A note should be added, which regards my entire study, but especially Chap. 2. Since in this section I address the construction of Williams’ reputation in Italy, I cannot but refer to someone else’s work on this subject, though it is concerned with the USA. In her study of the critical reception of the playwright, building on previous scholarship by John Gassner, Annette Saddik has distinguished between “popular reviewers, i.e. those writing mainly for the newspapers immediately after a performance,” and a second group of critics whose members were mainly affiliated with weekly and monthly periodicals as well as academic journals. “This distinction will serve in establishing whether there existed divergent levels of enthusiasm for Williams’ work among his critics according to differing affiliations and venues” 1 (Saddik 1999, 12).
Though distinctions were not so sharp in Italy, some differences in the treatment of the playwright are noticeable. In Italian academia virtually no attention whatsoever was devoted to Tennessee Williams before the twenty-first century, in spite of Biancamaria Tedeschini Lalli’s remark that among US writers working in the early 1960s, his output (be it for theater or for other genres), was by far the most widely covered by the Italian press of the time (1982, 7). Tedeschini Lalli was one of the founders of American Studies in Italy in the mid-1950s, and the total neglect of Williams’ oeuvre on the part of academic members for over half a century already reveals a lot about the reception that the writer was receiving in Italy. A too-strict dividing line between high-brow and low-brow culture in the tradition of Italian academic scholarship led many intellectuals for years to look down on Williams as an uninteresting phenomenon of popular culture. One book on Tennessee Williams was published in Italian, no earlier than 2005, a chronology of his life and works which, paradoxically, is also sadly full of mistakes, typos, and platitudes.
Still, in the 40 or so years from when the first news about the playwright reached Italian readers to his death in 1983 several hundred articles on Williams were published in Italian. This means that it is important to distinguish between the popular reviewer and the more objective and/or cultivated critic in Italy as well. This distinction, though, will not lead to an explanation of why Williams’ reputation followed a quite schizophrenic pattern of praise and rejection for at least the first three decades of his activity. It was not a matter of cultural milieus (high-brow versus low-brow), for sometimes the cultured critic was harsher and more narrow-minded than the unknown newspaper reviewer.

————

• **WHAT THE EXERCISE ASKS**
Translate this sentence from the passage on Tennessee Williams' reception in Italy into Italian: "Though distinctions were not so sharp in Italy, some differences in the treatment of the playwright are noticeable." The records come from a source unrelated to the text.

• **SUPPLIED DATA**
————

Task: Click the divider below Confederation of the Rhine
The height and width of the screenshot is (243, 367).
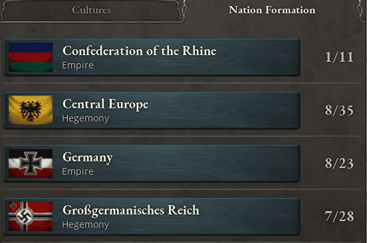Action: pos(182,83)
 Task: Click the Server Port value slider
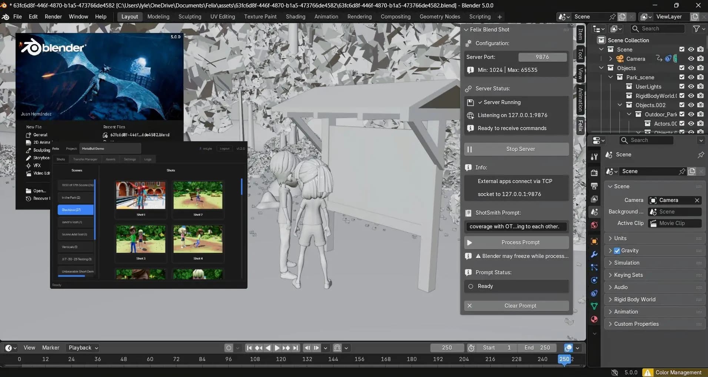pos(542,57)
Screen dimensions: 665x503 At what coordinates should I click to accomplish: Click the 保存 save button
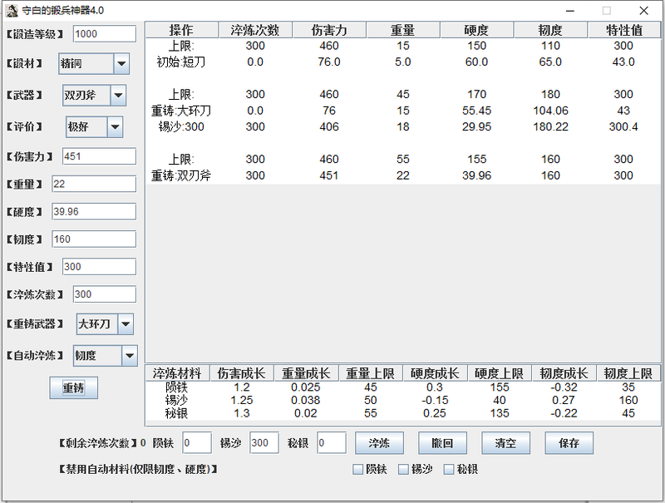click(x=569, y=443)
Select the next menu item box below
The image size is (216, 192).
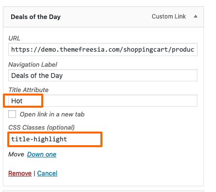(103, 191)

————

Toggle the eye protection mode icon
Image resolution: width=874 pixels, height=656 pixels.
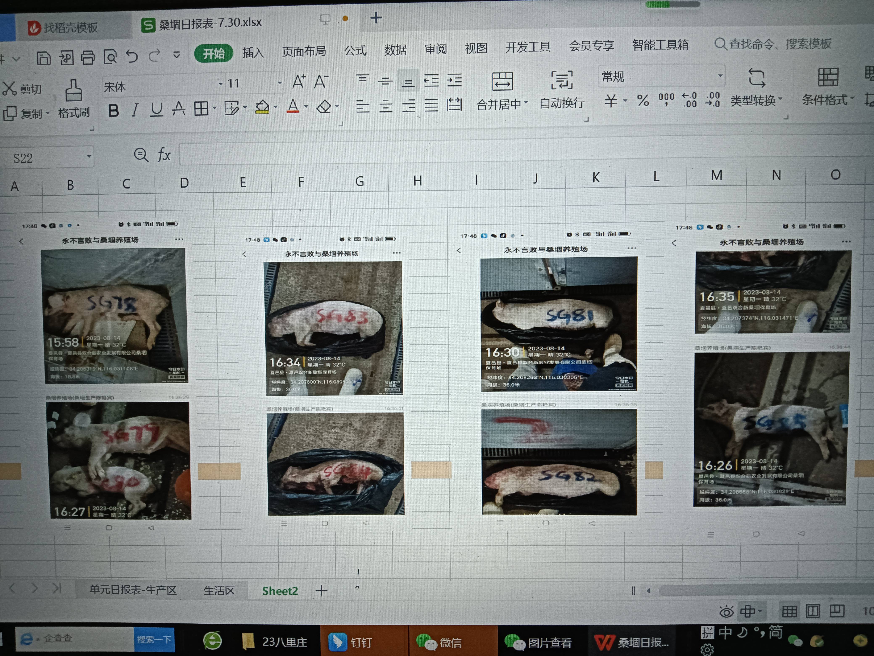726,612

————

• **EXERCISE SOLUTION**
Benché in Italia le distinzioni non fossero così nette, sono percepibili alcune differenze nel trattamento riservato al drammaturgo.